На всю страну храпит, храпит народ.
Спит, как свинья в своих же нечистотах,
Забот не зная и тревог...
А как же,
Социализм для них уже настал!
Им, видите ли, можно каждой ночью
Спасть, высыпаться всласть... Пора державу
Поднять из дремы... Да! Пусть громыхнет
Дверь на Лубянке!..
Задумывается и не замечает, как над дверьми появляется, словно в кинокадре, портрет Михоэлса в черной рамке и с сопроводительным текстом.

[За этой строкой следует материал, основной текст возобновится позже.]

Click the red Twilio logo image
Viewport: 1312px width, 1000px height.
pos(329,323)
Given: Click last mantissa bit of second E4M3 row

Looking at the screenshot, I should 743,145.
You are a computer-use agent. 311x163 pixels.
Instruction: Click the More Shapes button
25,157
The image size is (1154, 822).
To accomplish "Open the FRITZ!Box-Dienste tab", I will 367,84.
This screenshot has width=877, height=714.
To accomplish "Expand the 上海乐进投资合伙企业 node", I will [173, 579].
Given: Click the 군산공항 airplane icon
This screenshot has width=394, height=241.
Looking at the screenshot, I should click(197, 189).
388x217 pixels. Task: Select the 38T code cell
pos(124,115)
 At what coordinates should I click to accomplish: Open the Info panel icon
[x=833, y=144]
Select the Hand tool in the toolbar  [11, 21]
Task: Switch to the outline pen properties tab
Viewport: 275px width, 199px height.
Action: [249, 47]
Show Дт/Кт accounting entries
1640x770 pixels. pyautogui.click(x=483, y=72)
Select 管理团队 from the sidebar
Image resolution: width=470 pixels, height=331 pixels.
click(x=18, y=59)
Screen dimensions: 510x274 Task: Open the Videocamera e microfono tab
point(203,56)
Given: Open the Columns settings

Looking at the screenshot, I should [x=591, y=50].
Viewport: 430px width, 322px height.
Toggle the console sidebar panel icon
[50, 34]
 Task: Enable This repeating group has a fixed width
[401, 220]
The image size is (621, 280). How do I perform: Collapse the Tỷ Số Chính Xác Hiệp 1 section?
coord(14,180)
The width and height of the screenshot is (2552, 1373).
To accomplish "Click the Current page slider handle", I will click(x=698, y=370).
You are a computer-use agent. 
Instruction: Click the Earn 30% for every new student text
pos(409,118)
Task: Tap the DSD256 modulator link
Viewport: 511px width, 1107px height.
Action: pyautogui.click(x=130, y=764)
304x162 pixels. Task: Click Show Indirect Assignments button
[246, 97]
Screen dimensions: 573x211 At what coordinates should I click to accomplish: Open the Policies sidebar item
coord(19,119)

Сталин продолжает размеренным шагом ходить по комнате, отпивает из стакана, набивает, открыв коробку "Герцоговина флор" трубку, и, затянувшись дымком, подходит к телефону.
Жданова. Скорей.
Так разбудите!
Поднимает другую трубку и сразу начинает говорить.
Вы, товарищ Жданов,
Хотя и время позднее, но все же
Внимательно подумайте. Хочу вам
Задать вопрос. Вы человек военный,
И чин у вас высокий, чин – который,
Напомню, был присвоен вам...
Скажите,
Что происходит, если враг... исчез!
Проснулись, а разведка вам доносит,
Что враг пропал. Врага не стало. Больше
Сражаться не с кем...
Пауза
Правильно, беда.
Теперь себе представьте, что сложилось
Такое положение – на нашем,
На фронте политическом... Противник
Пропал. Враг стал невидимым. Но враг –
Он существует...
Кстати, о евреях.
Покуда шла война – они кто были?
На гибель обреченное меньшинство.
Враг Гитлера и наш союзник... Ныне
Они, неблагодарные, сплотились
Вкруг дяди Сэма. Сколько их в Нью-Йорке?..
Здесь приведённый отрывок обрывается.